On Monday, Los Angeles and San Diego announced, in a joint decision, that public schools across the two cities will be completely remote in the fall to start. This follows Secretary of Education Betsy DeVos' statements on Sunday, where she doubled down on President Trump's stance that schools should reopen in the fall even in places where the coronavirus is surging.
In a joint statement, the two California school districts said, "Unfortunately, much of the research is incomplete and many of the guidelines are vague and contradictory. One fact is clear: those countries that have managed to safely reopen schools have done so with declining infection rates and on-demand testing available. California has neither. The skyrocketing infection rates of the past few weeks make it clear the pandemic is not under control."
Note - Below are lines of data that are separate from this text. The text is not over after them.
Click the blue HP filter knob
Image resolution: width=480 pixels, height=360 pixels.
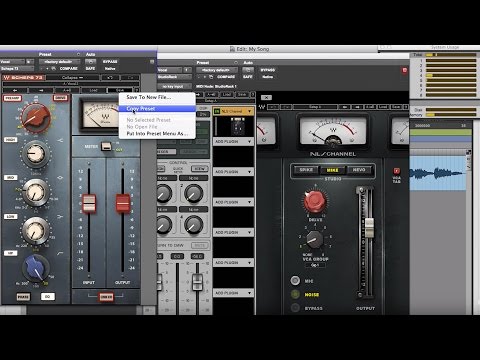(36, 268)
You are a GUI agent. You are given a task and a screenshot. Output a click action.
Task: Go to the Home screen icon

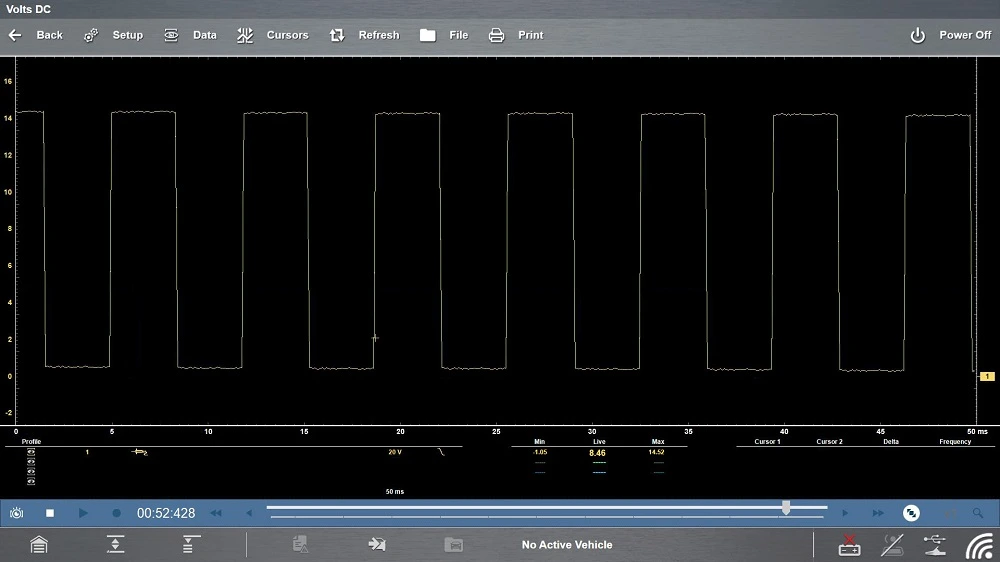(x=38, y=545)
It continued, "Both districts will continue planning for a return to in-person learning during the 2020-21 academic year, as soon as public health conditions allow."
New York City has said it will pursue a partial re-opening of its public schools, with students attending a few days a week. Seattle has a similar plan, while Chicago has not yet released a decision.
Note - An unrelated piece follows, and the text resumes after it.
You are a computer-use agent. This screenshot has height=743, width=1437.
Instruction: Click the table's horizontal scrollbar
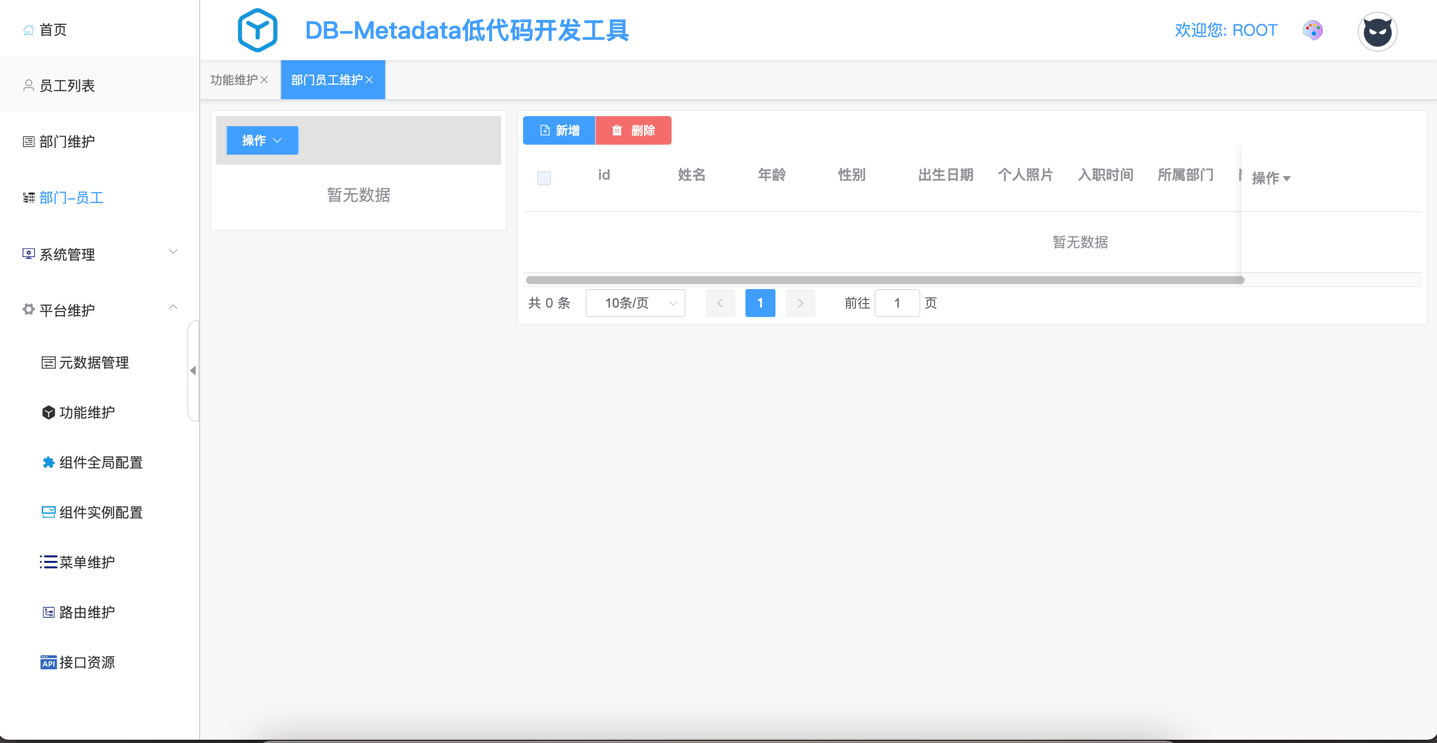[x=884, y=280]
There are 12.9 million cases of the coronavirus worldwide, with over 570,000 deaths. The U.S. has over 3.3 million cases, and 135,000 deaths. Miami has taken the baton from New York City as the epicenter of the coronavirus pandemic. On Sunday, Florida reported 15,300 new cases. Back during New York’s peak, the highest daily count was around 12,000.
Last week, Florida Gov. Ron DeDantis compared reopening schools, which he said are essential, to reopening stores like Home Depot and Walmart.
"If fast food and Walmart and Home Depot — and, look, I do all that, so I'm not looking down on it — but if all that is essential, then educating our kids is absolutely essential," he said.
The White House has yet to respond to the decision out of California.